It’s not just people and pampered housecats that benefit from a warm blanket in the winter, plants appreciate one too – especially those that are adapted to gentler climates. This past spring, we witnessed some surprising plant survival stories as a result of the protective blanket of deep snow that persisted through most of last winter. In my yard, parsley and gladiolus returned for an unexpected repeat performance. There’s still time to prevent cold injury to marginally-hardy plants, using a man-made version of the “blanket” principle, since we can’t count on a continuous cover of deep snow like last year’s. The easiest and cheapest method is to rake up some oak leaves and use them for insulation. Oak leaves are preferred because they are sturdier and have less of a tendency than more delicate deciduous leaves to pack down over time. An old-fashioned nurseryman’s trick is to fill a peach basket with oak leaves, turn it upside-down on the plant to protect, and weigh it down with a brick or stone placed on top. Obviously, this will only work on plants small enough to fit under a peach basket. I’ve overwintered a rosemary plant in my Zone 6 garden for more than 10 years using this method. Now that the plant is large, I surround it with a hoop of chicken wire and simply fill the hoop with oak leaves. This variation will accommodate larger perennials and small shrubs, buying you protection a full zone warmer than where you are.

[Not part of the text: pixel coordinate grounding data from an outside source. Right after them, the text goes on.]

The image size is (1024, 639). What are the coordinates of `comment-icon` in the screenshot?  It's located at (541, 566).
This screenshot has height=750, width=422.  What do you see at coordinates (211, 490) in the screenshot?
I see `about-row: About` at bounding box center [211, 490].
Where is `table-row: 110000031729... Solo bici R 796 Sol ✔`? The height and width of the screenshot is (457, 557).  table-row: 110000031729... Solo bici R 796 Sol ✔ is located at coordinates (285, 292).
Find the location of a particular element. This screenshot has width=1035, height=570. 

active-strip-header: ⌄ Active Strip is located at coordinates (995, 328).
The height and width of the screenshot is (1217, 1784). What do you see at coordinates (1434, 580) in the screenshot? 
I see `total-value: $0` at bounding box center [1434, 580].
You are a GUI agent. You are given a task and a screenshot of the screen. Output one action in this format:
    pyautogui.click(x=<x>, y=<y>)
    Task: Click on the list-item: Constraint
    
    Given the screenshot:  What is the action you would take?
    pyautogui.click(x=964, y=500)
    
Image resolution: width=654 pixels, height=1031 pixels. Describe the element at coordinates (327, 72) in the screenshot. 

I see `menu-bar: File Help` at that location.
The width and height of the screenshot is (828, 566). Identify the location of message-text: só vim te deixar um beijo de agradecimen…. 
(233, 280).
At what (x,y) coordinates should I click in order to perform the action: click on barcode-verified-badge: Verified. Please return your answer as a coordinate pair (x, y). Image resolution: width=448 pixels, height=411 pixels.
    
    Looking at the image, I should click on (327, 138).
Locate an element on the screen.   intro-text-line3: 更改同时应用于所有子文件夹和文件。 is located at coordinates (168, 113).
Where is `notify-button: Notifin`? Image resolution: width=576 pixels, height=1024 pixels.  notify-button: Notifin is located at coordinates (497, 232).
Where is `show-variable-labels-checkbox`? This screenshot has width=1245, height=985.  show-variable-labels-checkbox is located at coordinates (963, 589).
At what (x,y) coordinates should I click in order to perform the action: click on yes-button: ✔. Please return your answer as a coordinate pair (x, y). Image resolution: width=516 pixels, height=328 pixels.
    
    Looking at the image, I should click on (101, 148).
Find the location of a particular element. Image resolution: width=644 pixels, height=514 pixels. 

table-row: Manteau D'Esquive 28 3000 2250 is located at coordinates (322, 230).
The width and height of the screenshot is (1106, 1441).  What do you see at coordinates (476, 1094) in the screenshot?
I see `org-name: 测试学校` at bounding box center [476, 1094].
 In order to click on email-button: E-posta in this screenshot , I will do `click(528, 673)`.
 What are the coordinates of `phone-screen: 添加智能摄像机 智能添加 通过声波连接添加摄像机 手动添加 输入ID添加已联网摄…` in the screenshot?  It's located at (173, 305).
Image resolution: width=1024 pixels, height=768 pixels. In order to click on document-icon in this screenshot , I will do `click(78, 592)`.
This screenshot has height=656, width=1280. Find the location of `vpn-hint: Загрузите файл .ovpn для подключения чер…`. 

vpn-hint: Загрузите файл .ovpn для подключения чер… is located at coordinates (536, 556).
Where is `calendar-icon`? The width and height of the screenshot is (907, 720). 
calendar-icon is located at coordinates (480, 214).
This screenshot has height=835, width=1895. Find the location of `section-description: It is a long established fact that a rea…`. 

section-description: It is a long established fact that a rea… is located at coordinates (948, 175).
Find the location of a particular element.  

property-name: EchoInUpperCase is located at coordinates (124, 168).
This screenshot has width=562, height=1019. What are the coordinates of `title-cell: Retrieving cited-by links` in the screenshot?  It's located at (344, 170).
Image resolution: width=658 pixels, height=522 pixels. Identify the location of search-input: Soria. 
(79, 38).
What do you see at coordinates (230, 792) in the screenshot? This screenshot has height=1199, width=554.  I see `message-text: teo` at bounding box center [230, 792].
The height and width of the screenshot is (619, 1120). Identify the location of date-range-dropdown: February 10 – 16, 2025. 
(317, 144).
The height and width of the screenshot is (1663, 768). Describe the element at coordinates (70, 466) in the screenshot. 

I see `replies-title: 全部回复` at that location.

Wrapping larger plants, such as fig, with insulating material (burlap or other fabric) will help them survive the winter in the milder areas of the state (Fairfield County and the Connecticut River Valley). Wrapping is also a good practice for evergreens that were planted in the fall or are exposed to windy sites; both conditions make these shrubs vulnerable to winter desiccation. Avoid plastic as a wrap material; it can create a greenhouse effect on sunny days which could cause the plant to lose dormancy, making it vulnerable to cold damage. To avoid this, protection must be removed toward the end of the winter while the weather is still cold. It may be necessary to replace the covering quickly if late, extremely cold weather is expected.
An easier option may be to grow marginally-hardy plants in a container and once they’re dormant, move them into a garage or cellar with a temperature consistently close to freezing. Occasional light watering is the only care necessary until it’s time to move the plant back outside in the spring. Oleander and geranium (Pelargonium) can also be overwintered this way.
Plants that produce bulbs, corms, rhizomes and tubers when dormant (but aren’t hardy in our area) can be stored for the winter and replanted in the spring. The most common (and rewarding) are:
Gladiolus
Loosen the soil around the base of the plant with a garden fork. This late in the season, the leaves will probably fall away from the corm easily, so a little fishing in the soil may be necessary. Let the corms dry indoors on newspaper or screen for a few days. The cormels (babies) can be removed from the corm and saved for additional stock. Store the dried corms in paper bags or onion sacks. Label the bags and hang them in a cool, 40-50 degree dry location, away from marauding rodents, until spring.
If gladiolus is grown in a cluster, it may be worthwhile experimenting with a deep mulch of leaves for winter protection. The first year, do this with a few glads that you’re willing to risk losing.
Dahlia
Dig dahlia clumps carefully, as tubers break easily. Allow the clump to dry on sheets of newspaper or cardboard. Pack the tubers in dry sand, peat moss, wood chips or granular vermiculite. A storage temperature of about 45 degrees is ideal. Small tubers can be kept in a zip lock bag or wrapped in plastic in the vegetable bin of your refrigerator. Check periodically for rot. A dusting of sulfur will help to prevent bacteria or mold from developing.
Canna
To store cannas for the winter, use the same process as for dahlias. Unlike gladiolas, which should be stored cool and dry, the rhizomes of dahlia and canna need to retain some moisture; they should not be allowed to dry and shrivel during storage.
Before the fierce winds of winter begin to blow, protect those perennials and shrubs that may benefit from a blanket. If the ground isn’t frozen, glads, cannas and dahlias can still be lifted. Seize the moment!
James McInnis
December 22, 2011 at 1:59 pm
I had read that if the burlap around evergreens is in contact with the leaves, it actually wicks moisture away from the plant, defeating the purpose of wrapping them at all. Have you experienced that? Any studies done to test wrapping in burlap?
December 27, 2011 at 2:49 pm
It’s an interesting concept; I’d like to see a full explanation. I would think that the extremely slow winter rate of transpiration, the percentage of foliage in direct contact with the burlap, immobility of frozen water and presence of trapped moisture inside the wrapping would render any wicking action insignificant, but I know of no research to back this up. If wicking moisture is indeed a risk, wrapping too early or removing the wrapping too late (when the plant is actively transpiring) would exacerbate the problem. My personal experience is that vulnerable species seem to fare better with wrapping.